Continue to Follow, Like and Watch our progress: Web: www.vangoldmining.com

Neither the TSX Venture Exchange nor its Regulation Services Provider (as that term is defined in the policies of the TSX Venture Exchange) accepts responsibility for the adequacy or accuracy of this release.

Forward-Looking Statements
This news release contains certain forward-looking statements, which relate to future events or future performance (including, but not limited to, the proposed acquisition of the Tassawini gold project in Guyana, South America and the anticipated completion thereof) and reflect management’s current expectations and assumptions. Such forward-looking statements reflect management’s current beliefs and are based on assumptions made by and information currently available to the Company.
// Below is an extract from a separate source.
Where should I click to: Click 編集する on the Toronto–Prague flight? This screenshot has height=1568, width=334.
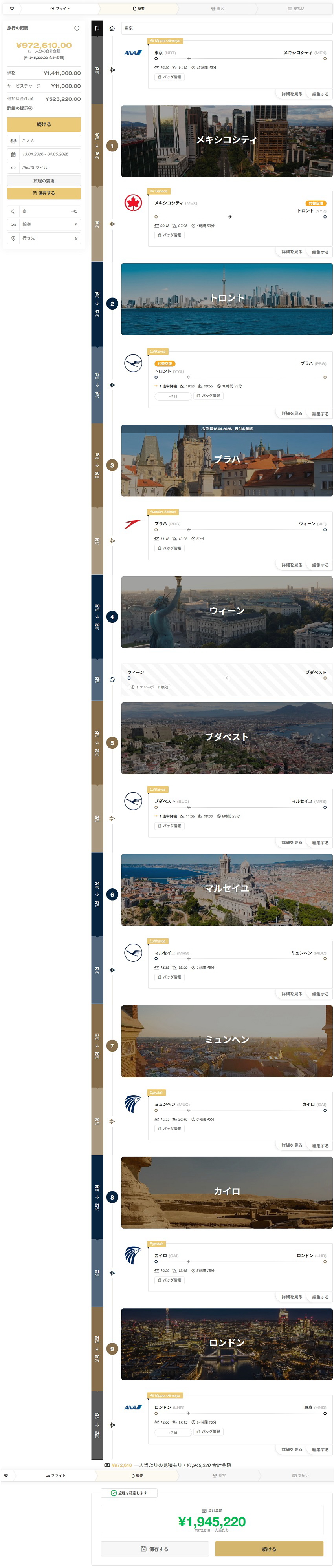click(x=320, y=414)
Readers are cautioned that these forward-looking statements are neither promises nor guarantees, and are subject to risks and uncertainties that may cause future results to differ materially from those expected including, but not limited to, market conditions, availability of financing, actual results of exploration activities, environmental risks, future prices of gold and other metals, operating risks, accidents, labor issues, delays in obtaining governmental or regulatory approvals and permits, and other risks in the mining industry. All the forward-looking statements made in this news release are qualified by these cautionary statements and those in our continuous disclosure filings available on SEDAR at www.sedar.com. These forward-looking statements are made as of the date hereof and the Company does not assume any obligation to update or revise them to reflect new events or circumstances save as required by applicable law.

THIS NEWS RELEASE, REQUIRED BY APPLICABLE CANADIAN LAWS, IS NOT FOR DISTRIBUTION TO U.S. NEWS SERVICES OR FOR DISSEMINATION IN THE UNITED STATES, AND DOES NOT CONSTITUTE AN OFFER TO SELL SECURITIES AND THE COMPANY IS NOT SOLICITING AN OFFER TO BUY THE SECURITIES DESCRIBED HEREIN. THESE SECURITIES HAVE NOT BEEN REGISTERED UNDER THE UNITED STATES SECURITIES ACT OF 1933, AS AMENDED, OR ANY STATE SECURITIES LAWS, AND MAY NOT BE OFFERED OR SOLD IN THE UNITED STATES OR TO U.S. PERSONS UNLESS REGISTERED OR EXEMPT THEREFROM.